Acosar a Paula durante seis meses había sido lo más divertido que había hecho en su vida, pero se le habían terminado los ahorros, lo cual significaba que tenía que atrapar a Paula y a su hija y ponerse en contacto con Ramiro. Y tendría que hacerlo mientras estaban en la cabaña. No iba a encontrar una oportunidad mejor.

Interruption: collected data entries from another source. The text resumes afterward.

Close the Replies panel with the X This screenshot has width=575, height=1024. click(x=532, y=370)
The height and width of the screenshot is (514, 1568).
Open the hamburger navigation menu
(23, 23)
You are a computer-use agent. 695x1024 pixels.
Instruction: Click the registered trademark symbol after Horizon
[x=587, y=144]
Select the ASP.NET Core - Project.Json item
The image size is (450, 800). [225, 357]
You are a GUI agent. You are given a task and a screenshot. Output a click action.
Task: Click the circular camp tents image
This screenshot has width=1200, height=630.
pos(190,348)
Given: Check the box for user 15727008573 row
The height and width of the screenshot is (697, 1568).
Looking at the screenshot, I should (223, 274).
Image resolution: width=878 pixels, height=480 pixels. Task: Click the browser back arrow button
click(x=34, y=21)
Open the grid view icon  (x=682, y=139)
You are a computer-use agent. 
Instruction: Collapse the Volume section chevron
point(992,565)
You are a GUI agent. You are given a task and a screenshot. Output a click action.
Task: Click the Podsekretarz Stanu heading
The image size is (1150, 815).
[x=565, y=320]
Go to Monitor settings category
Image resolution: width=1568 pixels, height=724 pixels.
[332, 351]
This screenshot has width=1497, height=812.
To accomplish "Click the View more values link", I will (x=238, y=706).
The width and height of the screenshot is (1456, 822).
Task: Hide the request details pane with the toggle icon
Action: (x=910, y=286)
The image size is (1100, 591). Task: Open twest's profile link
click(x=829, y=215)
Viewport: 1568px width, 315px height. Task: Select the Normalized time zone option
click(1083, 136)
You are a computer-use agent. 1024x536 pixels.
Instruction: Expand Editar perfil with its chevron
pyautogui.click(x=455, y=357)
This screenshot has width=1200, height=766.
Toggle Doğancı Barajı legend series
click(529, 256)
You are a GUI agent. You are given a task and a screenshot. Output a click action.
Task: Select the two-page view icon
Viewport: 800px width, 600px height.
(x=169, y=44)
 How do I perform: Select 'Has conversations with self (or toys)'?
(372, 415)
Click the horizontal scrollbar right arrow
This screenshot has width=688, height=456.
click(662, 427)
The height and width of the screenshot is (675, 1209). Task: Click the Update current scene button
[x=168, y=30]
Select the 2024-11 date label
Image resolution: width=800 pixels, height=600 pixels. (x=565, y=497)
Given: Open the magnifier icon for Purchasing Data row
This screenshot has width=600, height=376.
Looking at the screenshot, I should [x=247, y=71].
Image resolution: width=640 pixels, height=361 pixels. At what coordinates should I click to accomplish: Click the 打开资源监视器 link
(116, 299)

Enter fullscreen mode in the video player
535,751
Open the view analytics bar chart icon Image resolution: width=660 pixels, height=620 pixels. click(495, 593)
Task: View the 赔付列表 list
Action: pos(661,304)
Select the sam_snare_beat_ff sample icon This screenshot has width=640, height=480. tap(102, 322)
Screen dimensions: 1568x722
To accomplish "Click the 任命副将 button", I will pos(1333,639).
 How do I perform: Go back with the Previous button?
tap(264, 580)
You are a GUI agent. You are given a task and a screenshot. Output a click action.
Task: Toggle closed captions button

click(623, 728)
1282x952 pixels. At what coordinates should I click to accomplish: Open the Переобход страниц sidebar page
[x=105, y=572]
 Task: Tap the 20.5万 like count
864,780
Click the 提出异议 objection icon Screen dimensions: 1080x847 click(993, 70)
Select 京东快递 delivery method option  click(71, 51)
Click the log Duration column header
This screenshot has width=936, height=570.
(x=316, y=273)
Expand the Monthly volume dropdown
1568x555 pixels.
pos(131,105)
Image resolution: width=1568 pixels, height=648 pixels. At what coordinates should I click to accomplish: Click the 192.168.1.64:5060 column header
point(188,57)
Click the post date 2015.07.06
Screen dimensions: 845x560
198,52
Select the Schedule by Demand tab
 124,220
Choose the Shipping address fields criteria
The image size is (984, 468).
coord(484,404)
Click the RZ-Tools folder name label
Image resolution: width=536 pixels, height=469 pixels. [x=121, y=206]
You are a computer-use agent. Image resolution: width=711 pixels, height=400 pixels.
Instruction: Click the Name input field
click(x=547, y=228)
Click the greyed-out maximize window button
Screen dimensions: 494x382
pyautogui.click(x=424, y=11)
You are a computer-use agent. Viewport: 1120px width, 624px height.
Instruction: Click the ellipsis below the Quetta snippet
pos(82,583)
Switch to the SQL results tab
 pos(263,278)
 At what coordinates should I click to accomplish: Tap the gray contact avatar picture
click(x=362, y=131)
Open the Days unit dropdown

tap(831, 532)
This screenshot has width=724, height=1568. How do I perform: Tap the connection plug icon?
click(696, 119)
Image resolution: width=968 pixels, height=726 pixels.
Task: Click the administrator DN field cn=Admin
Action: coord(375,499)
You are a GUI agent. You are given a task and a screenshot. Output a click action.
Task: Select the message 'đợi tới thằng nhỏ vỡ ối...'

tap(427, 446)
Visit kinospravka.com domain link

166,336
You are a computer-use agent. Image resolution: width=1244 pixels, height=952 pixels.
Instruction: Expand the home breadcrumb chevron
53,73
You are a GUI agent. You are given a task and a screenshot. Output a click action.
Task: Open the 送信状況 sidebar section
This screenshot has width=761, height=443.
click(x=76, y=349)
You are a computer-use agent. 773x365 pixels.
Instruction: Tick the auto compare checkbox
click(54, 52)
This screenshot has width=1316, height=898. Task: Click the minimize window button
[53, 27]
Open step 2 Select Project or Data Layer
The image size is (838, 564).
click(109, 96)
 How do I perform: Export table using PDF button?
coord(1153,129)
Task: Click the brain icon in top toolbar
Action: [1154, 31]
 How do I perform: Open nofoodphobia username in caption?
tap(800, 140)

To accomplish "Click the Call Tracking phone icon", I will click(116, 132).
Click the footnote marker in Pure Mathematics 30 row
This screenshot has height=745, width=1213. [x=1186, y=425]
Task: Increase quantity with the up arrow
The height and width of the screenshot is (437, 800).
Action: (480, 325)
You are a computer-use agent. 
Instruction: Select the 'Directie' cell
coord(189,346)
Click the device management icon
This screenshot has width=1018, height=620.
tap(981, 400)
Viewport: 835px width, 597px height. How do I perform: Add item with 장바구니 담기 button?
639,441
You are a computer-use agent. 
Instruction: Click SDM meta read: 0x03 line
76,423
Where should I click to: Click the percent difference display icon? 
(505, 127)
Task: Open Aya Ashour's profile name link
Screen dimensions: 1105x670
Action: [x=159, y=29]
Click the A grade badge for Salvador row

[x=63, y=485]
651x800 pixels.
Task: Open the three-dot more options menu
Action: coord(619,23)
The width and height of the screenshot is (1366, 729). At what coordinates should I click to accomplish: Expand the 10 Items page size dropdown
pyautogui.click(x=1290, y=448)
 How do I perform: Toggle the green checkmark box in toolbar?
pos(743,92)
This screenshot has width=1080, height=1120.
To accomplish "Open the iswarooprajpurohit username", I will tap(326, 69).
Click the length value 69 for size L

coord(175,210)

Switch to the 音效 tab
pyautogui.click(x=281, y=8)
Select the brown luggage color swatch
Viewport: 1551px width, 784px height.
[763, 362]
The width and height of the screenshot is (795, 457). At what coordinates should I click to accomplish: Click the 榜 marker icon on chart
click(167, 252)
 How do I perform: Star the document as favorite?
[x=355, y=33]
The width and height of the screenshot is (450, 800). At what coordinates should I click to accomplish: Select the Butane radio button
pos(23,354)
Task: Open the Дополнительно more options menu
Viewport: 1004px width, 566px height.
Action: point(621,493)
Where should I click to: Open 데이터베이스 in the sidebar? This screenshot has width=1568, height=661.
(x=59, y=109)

Había ideado el plan minuciosamente. Tras descubrir dónde estaba la maldita cabaña, había pasado un día entero buscando una cueva apropiada para fijar el campamento, a unas dos horas a caballo del lugar donde iba a secuestrar a Paula y a la niña. Cuando lo hubiera hecho, las llevaría a través de varias zonas graníticas, para no arriesgarse por el bosque, y atravesaría algunos riachuelos para borrar el rastro.


La cueva estaba muy aislada y cumplía el requisito más importante: a una media hora, había una línea de teléfono a la que él podría conectar su ordenador portátil para enviarle una correo electrónico a Chaves, pidiéndole el rescate.


Por fin, una mañana despejada, se sintió preparado para acercarse a caballo a la cabaña y establecer la vigilancia. Paula sólo tenía a un hombre que la protegiera allí y por la ley de la media, no podía ser tan inteligente como él. No había mucha gente que fuera tan inteligente como Esteban Pruitt. Más tarde o más temprano, llegaría su oportunidad y se haría rico.